THE DATA START

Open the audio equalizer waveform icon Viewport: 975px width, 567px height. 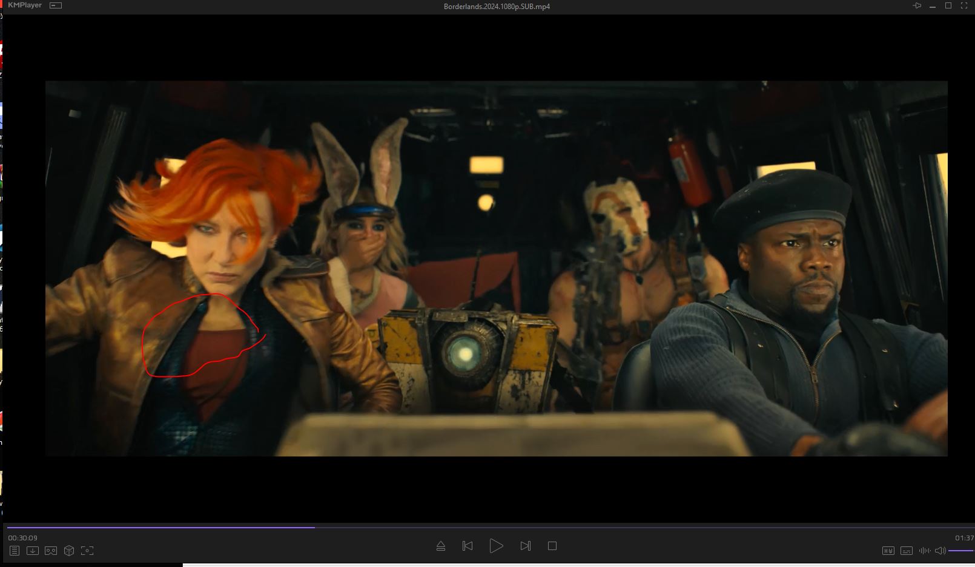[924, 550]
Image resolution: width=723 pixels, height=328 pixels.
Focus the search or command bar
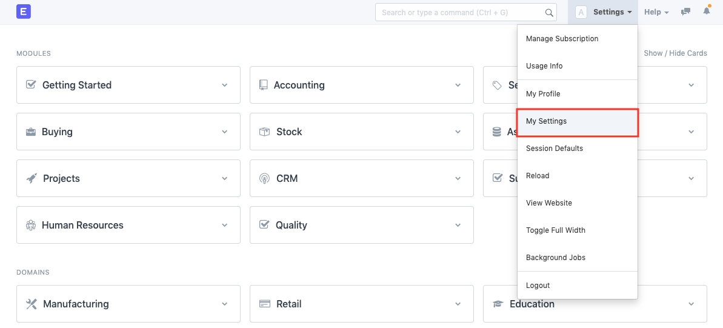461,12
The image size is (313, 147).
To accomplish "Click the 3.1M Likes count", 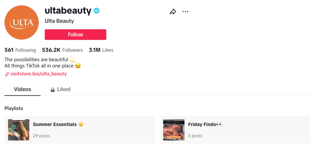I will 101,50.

THE DATA END
THE DATA START

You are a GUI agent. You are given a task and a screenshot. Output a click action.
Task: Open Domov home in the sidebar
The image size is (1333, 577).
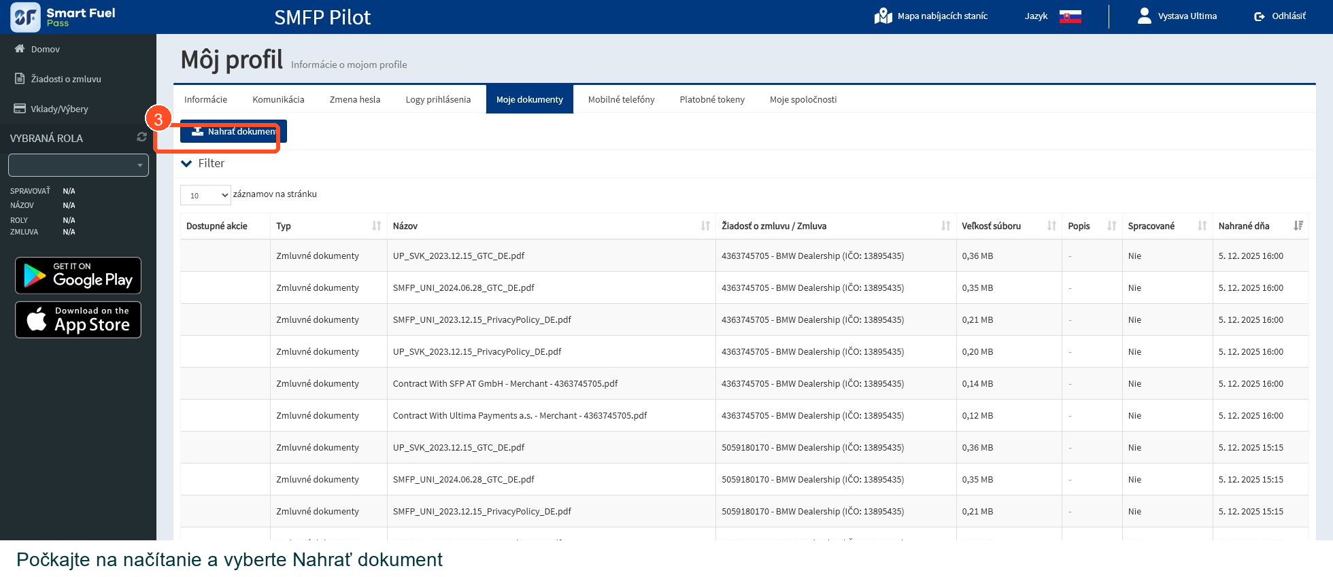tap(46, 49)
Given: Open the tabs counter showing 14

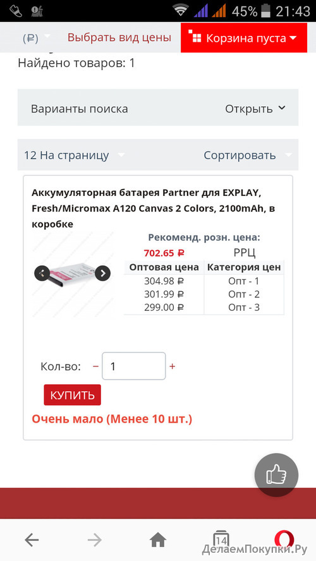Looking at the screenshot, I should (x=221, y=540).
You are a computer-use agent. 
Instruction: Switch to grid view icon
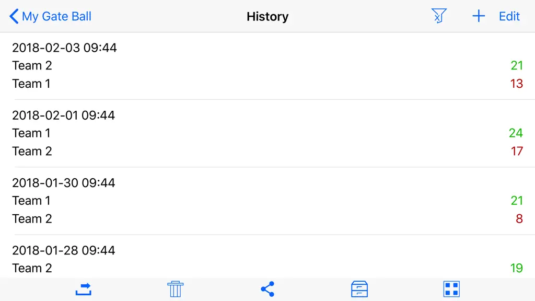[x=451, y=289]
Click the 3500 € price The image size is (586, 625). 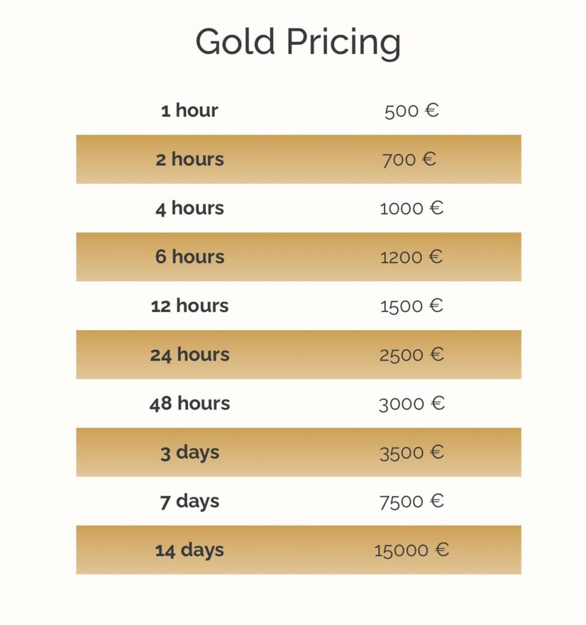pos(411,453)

THE DATA END

● TASK
Report the number of lines above holding "agent", and only that.

● TASK RESPONSE
2